Banff seemed a million miles away. Where was that feeling of being strong, centered, seen, heard and held up? I remember entering the first session and sensing a crackle in the air. You can tell when you’re in a room full of smart, questioning people, fully engaged, ready to challenge and be challenged. The first thing we did was put the big questions on the table. “How do we start to undo the colonial nature of arts organizations?” “How do we resist expressions of white fragility while we work it out?” “How do we create links of trust between Indigenous artists and artists of colour in circumstances that put us in opposition and conflict?”, “How does a group of people who are working together work with different worldviews?”, "Can we make new mistakes rather than repeat the old ones?", “Does Decolonization help us live through complicated histories or can it harm as well?”. These questions would frame much of the discussions over the next two weeks.

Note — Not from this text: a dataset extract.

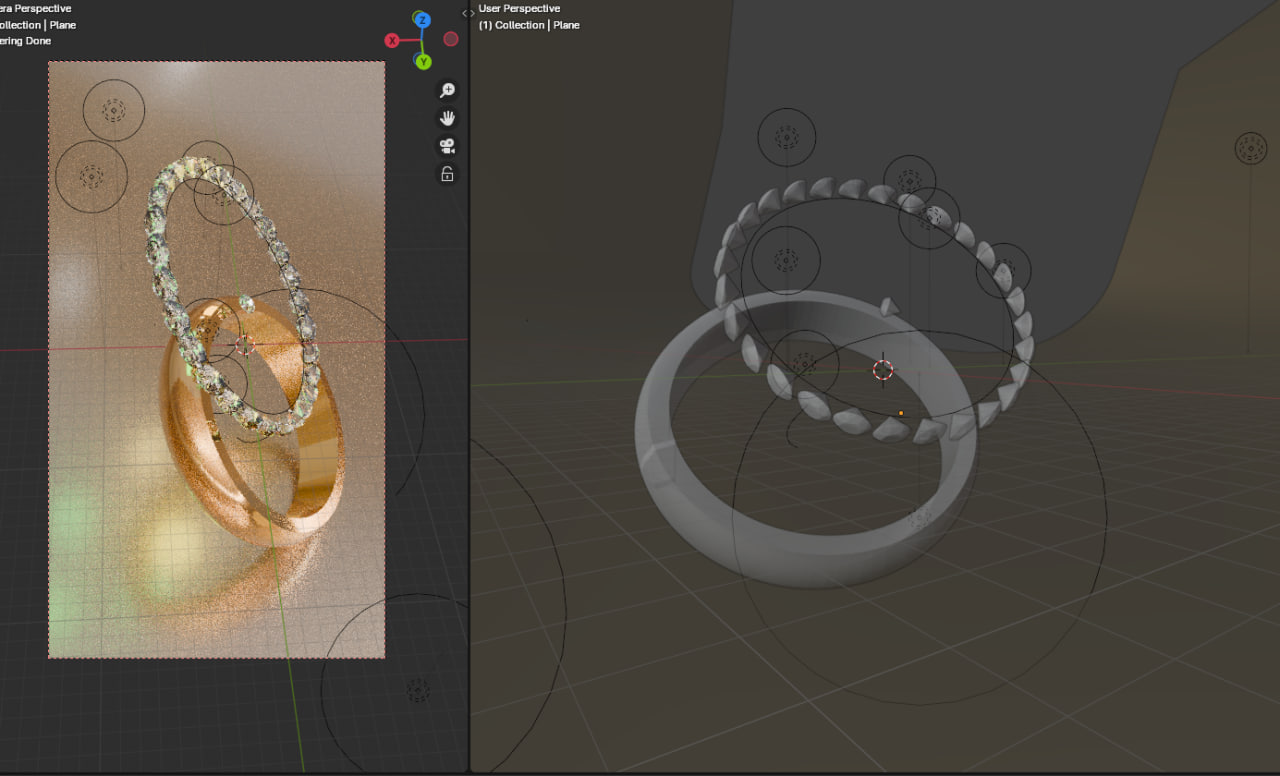Image resolution: width=1280 pixels, height=776 pixels.
Task: Select the light below the camera frame
Action: tap(418, 690)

And in the weeks hence they had also come to frame my existence back in Victoria. The art scene here had decided to play out a graceless version of what happens when colonial systems and privilege are challenged, and I found myself in the centre of a storm fueled by misinformation, fragility and online echo chambers. I can see the joke of it now; leaving Banff clear and confident, part of some larger mission to decolonize the arts in Canada only to return to a city that bills itself as a little England. The real work doesn’t happen in conference rooms with like-minded colleagues on Sleeping Buffalo Mountain, but on the ground within our organizations and communities. That’s where the big questions really get answered. But something did happen in Banff. I’m sure the trickster god had a good time stripping away any illusion that I knew the path forward, but their real lesson was to pay attention to the deeper currents we are all connected to.

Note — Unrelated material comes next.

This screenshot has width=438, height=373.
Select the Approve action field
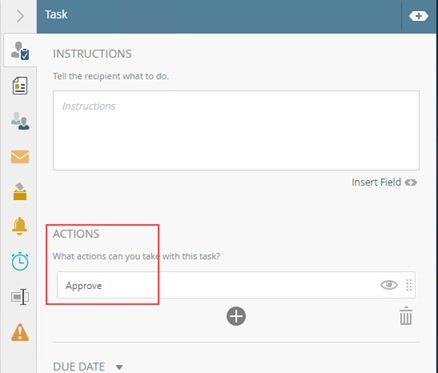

I heard the buzzing sound again after I’d been brushed by the cedar and thanked the ancestors. It was low and to the right this time, and I barely caught the iridescent flash as it flew off. I wanted to follow but thick undergrowth blocked my way, so I just stood, searching for a glimpse of colour in the trees. I had a feeling it was close by, but, seeing nothing, turned back towards the path after a minute. And there it was, at eye level on a branch hanging just in front of me. Not the hummer, but its tiny perfectly formed nest: a cup made of spider webs, moss and downy feathers disguised with lichen, and in its soft depth two bald, helpless hatchlings.

Banff really was about connecting with those deeper currents. It was about finding our ground in the Lo-Ke-To of African dance with Zab and about burning away past trauma to Peter’s Taltan chants and beating drum. It was Haruko reminding us that we are all wolves and about dancing late into the night to Prince and 80’s disco. It was the truth in Elwood’s poetry and the piercingly pure song that emerged from Soleil at end of our closing circle. It was friendship.
The beauty of Primary Colours was how it allowed the many forms of our spirit to emerge, how it wove them together and connected us to something stronger. As we talked, danced, played, convened with elders and tricksters, and made art, something deeper emerged. Or rather we became more aware of it: a pulse, a current, a flow, a place for our spirits to settle in to. It’s in Victoria too. Sometimes you can find it following a hummingbird.